Bush, Trump y Putin
El mandatario estadounidense estaba asombrado. Era cómo el gobernante ruso había tratado de influir en él. Lo dicho y la forma, eso le seguía causando asombro. “No está bien informado”, se quejó. “Es como discutir con un alumno de octavo grado con sus datos equivocados”.
George W. Bush era el presidente y recordaba ante sus invitados una reunión con Vladimir Putin. Se veía preocupado.
Aunque cuando uno lee los detalles de los encuentros entre Bush y Putin se preocupa más, porque hoy quien ocupa la Casa Blanca es Donald Trump.
Fue en el verano de 2006. Habían transcurrido cinco años desde que Bush pronunciara unas palabras que luego ha lamentado siempre. Aquello de que le había mirado a los ojos a Putin y encontrado que era un hombre “de fiar”: de declaración ilusa y hasta estúpida, se había convertido en un error a reconocer una y otra vez. Ahora, en Camp David, durante una visita del primer ministro de Dinamarca, Bush narraba a sus invitados una historia de creciente exasperación y distanciamiento en las relaciones bilaterales entre Moscú y Washington.

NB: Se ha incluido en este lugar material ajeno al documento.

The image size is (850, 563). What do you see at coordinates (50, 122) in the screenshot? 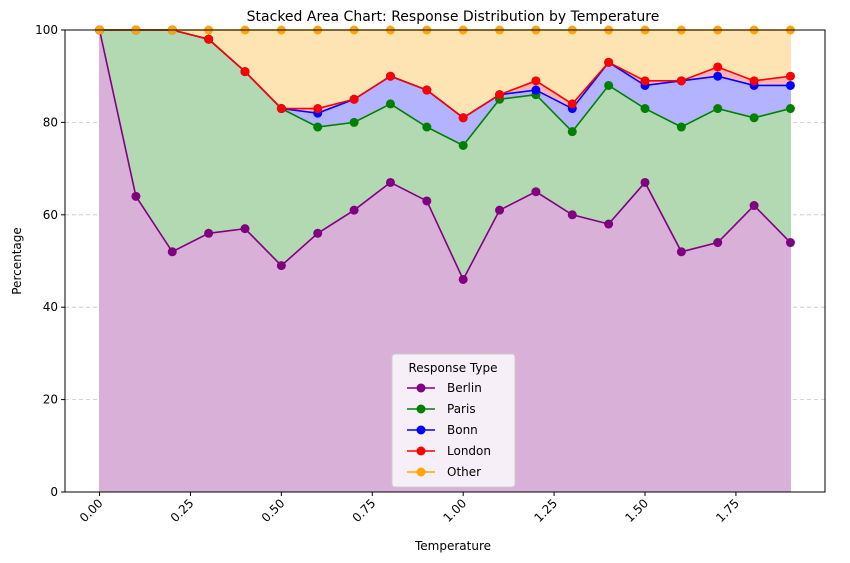
I see `y-tick-label: 80` at bounding box center [50, 122].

La referencia a Putin no era gratuita. Estaba a punto de realizarse la cumbre anual de las naciones del G-8 y por primera vez Rusia era el país anfitrión del evento. Bush temía que la sesión estuviera dominada por preguntas sobre un gobierno autocrático sirviendo de sede para una reunión de naciones democráticas.
“Creo que Putin ya no es un demócrata”, le dijo Bush semanas después al primer ministro de Eslovenia. “Es un zar. Creo que lo hemos perdido”.
El presidente Bush buscó un primer encuentro con Putin en 2001, porque entonces consideraba que la amenaza mayor para EEUU provenía de China y era mejor tener a Moscú de su parte.
Al principio atribuyó las demandas y la paranoia de Putin a quienes lo rodeaban, exonerando al presidente ruso.
Por ejemplo, en una conversación privada con Bush, Putin afirmó que Rusia había disminuido las importaciones de muslos de pollo estadounidense porque, de forma deliberada, les enviaban pedazos de menor calidad.
“Sé que tienen plantas procesadoras separadas, de pollos para América y de pollos para Rusia”, dijo Putin a Bush.
Bush estaba asombrado. “Vladimir, estás equivocado”.
“Mi gente me ha dicho que eso es cierto”, insistió Putin.
Sin embargo, las diferencias entre ambos fueron en aumento. Por ejemplo, en una reunión Putin defendió su control sobre la prensa en Rusia.
“No me vengan a dar lecciones sobre la libertad de prensa”, dijo, “no después de que despidieron a ese periodista”.
“Vladimir, ¿estás hablando de Dan Rather?”, preguntó Bush.
“Sí”, respondió Putin.
Bush le explicó a Putin que él personalmente no tenía nada que ver con que Rather perdiera su trabajo. “Te sugiero encarecidamente que no digas eso en público”, agregó. “Los estadounidenses pensarán que no entiendes nuestro sistema”.
Cuando hoy 16 de julio Trump y Putin se reúnan en Helsinki, Finlandia, el autócrata ruso seguirá tan ignorante de la democracia americana, pero tendrá a su lado alguien con quien compartir afinidades, opiniones y errores.
Trump ha hecho el milagro de dejar a los peces escuálidos y a los panes duros: uno comienza a ver con otros ojos a Bush: ya no lo contempla tanto como el incapaz y soberbio —ese ranchero millonario texano interpretado por Rock Hudson en Gigante—, ni tampoco solo como el jefe de Estado arrogante de una nación poderosa, interesada en venderle Coca-Colas y McDonald’s al resto del mundo.
Con Trump no hay película vista ni imaginada, y lo que quiere venderle a Europa son cohetes y bombas.
Sin pausa que refresque, Trump y Putin se reunirán a solas, sin traductores de por medio. Y se entenderán bien. Porque la razón puede hablar mil lenguas, pero el despropósito una y es poderosa.